§ **Exercise objective**:
Write the next part of the forum thread about dust or oil on a Nikon D600 sensor, starting after its final line.

§ **Excerpt provided**:
^^^^^^^^^^^^^^^^
# Nikon D600 Sensor issues, really bad...



## Pabs (Jan 22, 2013)

Ok everything was dandy with my D600, had a few minor spots on the sensor but nothing to worry about, now all of a sudden this has happened, I want to swipe clean the sensor but I´m not sure whether the marks are dust or oil, I have tried a rocket blower to no avail, camera has taken about 1000 pics maximum, any advice greatly appreciated.


----------



## 480sparky (Jan 22, 2013)

Looks like you need to grit your teeth and start learning how to clean your sensor.

Get a good cleaning kit and have at it.  It's really not the end-of-the-world process you fear it is.


----------



## Pabs (Jan 22, 2013)

480sparky said:


> Looks like you need to grit your teeth and start learning how to clean your sensor.
> 
> Get a good cleaning kit and have at it.  It's really not the end-of-the-world process you fear it is.



Hi Sparky, I´m not afraid of cleaning my sensor, I just don t know if this is dust or oil and depending on this there are different products, at my fingertips I have VisibleDust sensor clean Sensor Clean. Liquid cleaner for sensor. but if in fact its oil on the sensor then this product will just smear the oil and make a right mess?


----------



## sekhar (Jan 22, 2013)

I heard of oil issues with D600, but this is just awful. Apparently if you send it to Nikon, they not only clean it up but also make sure it doesn't happen again...at least not as badly. I'd call them.


----------



## amolitor (Jan 22, 2013)

The crud looks really sharp, to me. I confess that I am a trifle suspicious.


----------



## 480sparky (Jan 22, 2013)

Pabs said:


> Hi Sparky, I´m not afraid of cleaning my sensor, I just don t know if this is dust or oil and depending on this there are different products, at my fingertips I have VisibleDust sensor clean Sensor Clean. Liquid cleaner for sensor. but if in fact its oil on the sensor then this product will just smear the oil and make a right mess?
^^^^^^^^^^^^^^^^
§ **Provided data**:
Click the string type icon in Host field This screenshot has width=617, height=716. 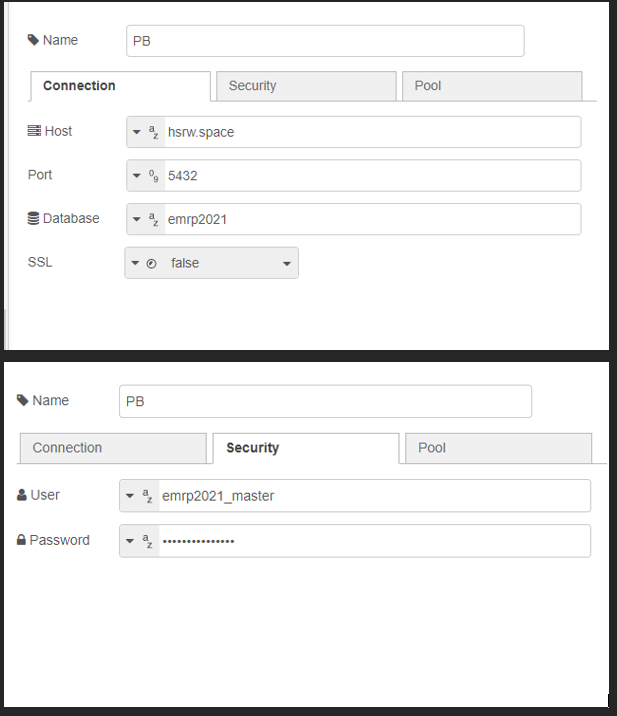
^^^^^^^^^^^^^^^^
§ **Result of this task**:
Use this stuff instead.


----------



## Pabs (Jan 22, 2013)

amolitor said:


> The crud looks really sharp, to me. I confess that I am a trifle suspicious.



Hi Amolitor, 
Suspicious of what?


----------



## amolitor (Jan 22, 2013)

Not to accuse you of anything, Pabs, but in my experience, the crud I get on my sensor doesn't render that sharply. Thus, I cannot help but wonder if this is a photoshopped image designed to make the D600 look bad, make Nikon look bad, or to otherwise stir up controversy and debate.

That said, I certainly have not got a wide range of experience with what various things look like on sensors, with various and sundry settings.


----------



## Pabs (Jan 22, 2013)

amolitor said:


> Not to accuse you of anything, Pabs, but in my experience, the crud I get on my sensor doesn't render that sharply. Thus, I cannot help but wonder if this is a photoshopped image designed to make the D600 look bad, make Nikon look bad, or to otherwise stir up controversy and debate.
> 
> That said, I certainly have not got a wide range of experience with what various things look like on sensors, with various and sundry settings.




Ah I changed the levels in PS to enhance the problem, here is the original, still bloody awful


----------



## runnah (Jan 22, 2013)

I think the piece of fiber in the bottom middle leads me to believe that it is not on the sensor, rather another optical piece.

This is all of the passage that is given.